The problem | Your answer should be the full data, transcribed exactly, with no pictures in it.

__________________________________________________

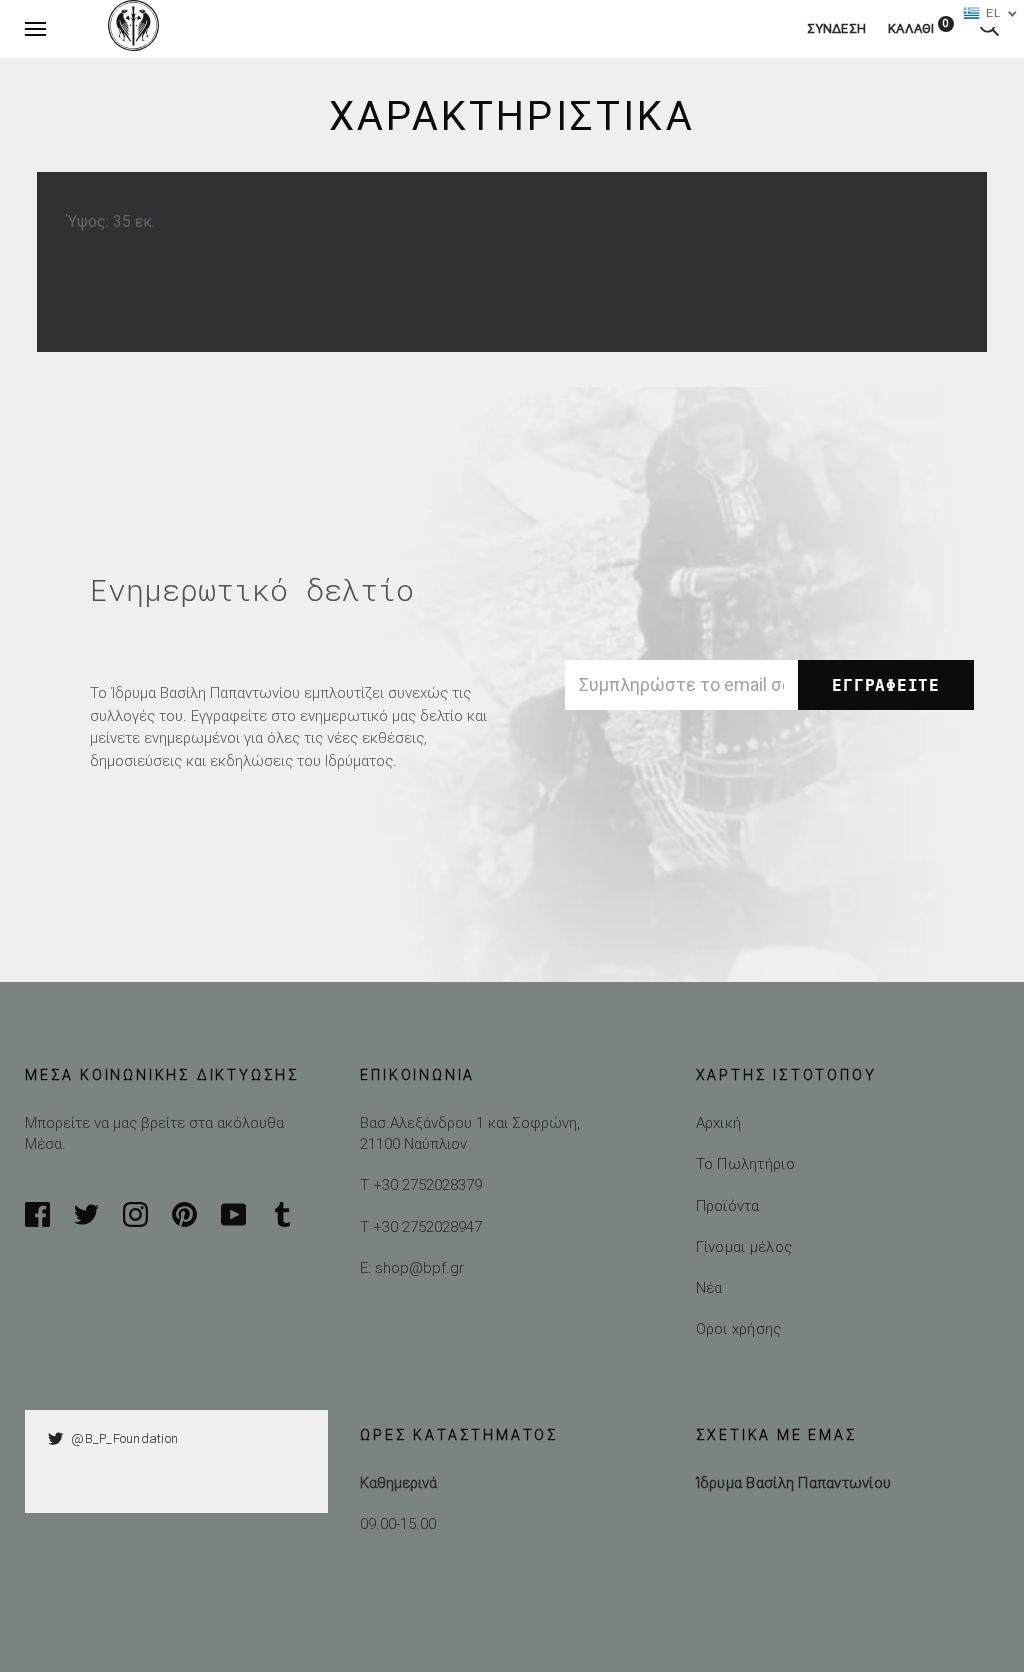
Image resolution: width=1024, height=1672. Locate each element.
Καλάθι (918, 28)
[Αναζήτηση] (989, 28)
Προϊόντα (728, 1205)
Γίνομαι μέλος (744, 1246)
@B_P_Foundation (124, 1438)
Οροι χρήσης (739, 1328)
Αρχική (719, 1122)
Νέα (709, 1287)
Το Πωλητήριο (745, 1163)
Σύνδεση (836, 28)
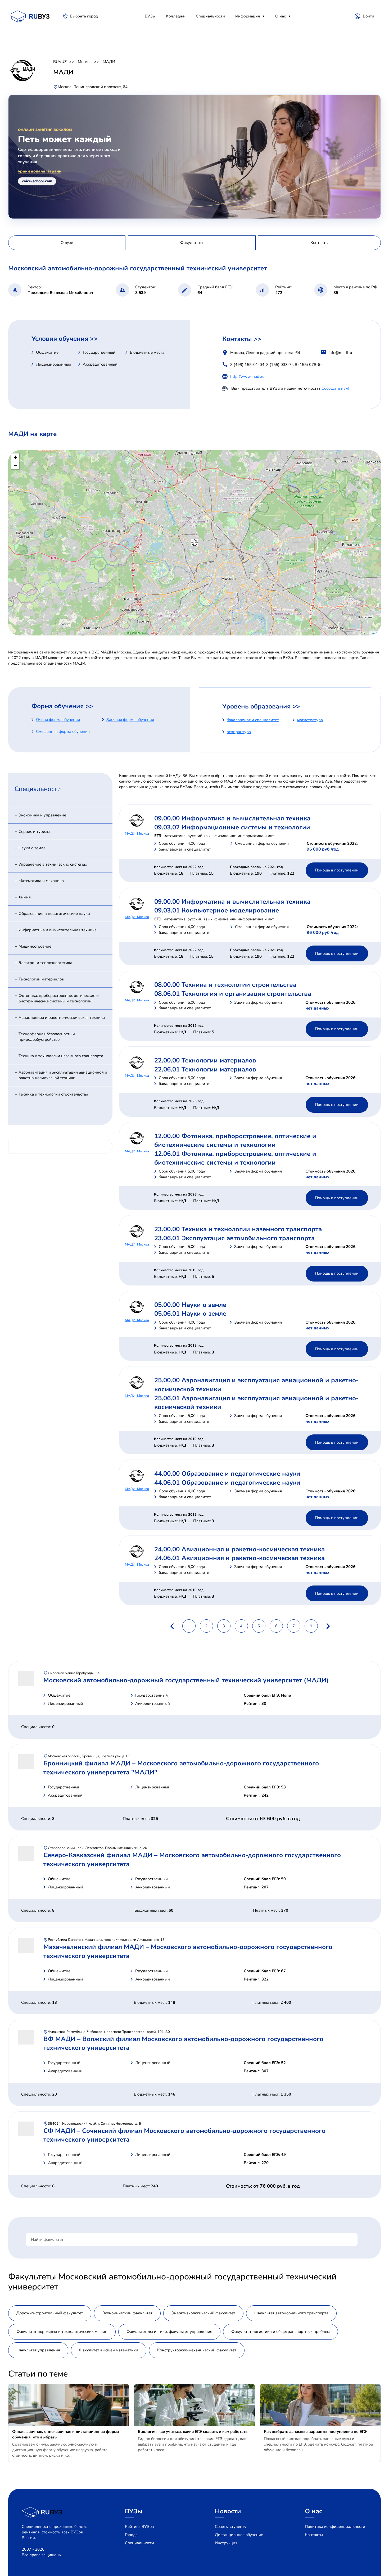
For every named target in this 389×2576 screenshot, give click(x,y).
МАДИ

__________________________________________________

Exercise answer |
Image resolution: width=1024, height=1672. Locate each element.
Καλάθι (918, 28)
[Αναζήτηση] (989, 28)
Προϊόντα (728, 1205)
Γίνομαι μέλος (744, 1246)
@B_P_Foundation (124, 1438)
Οροι χρήσης (739, 1328)
Αρχική (719, 1122)
Νέα (709, 1287)
Το Πωλητήριο (745, 1163)
Σύνδεση (836, 28)
For every named target in this 389×2576 screenshot, give click(x,y).
МАДИ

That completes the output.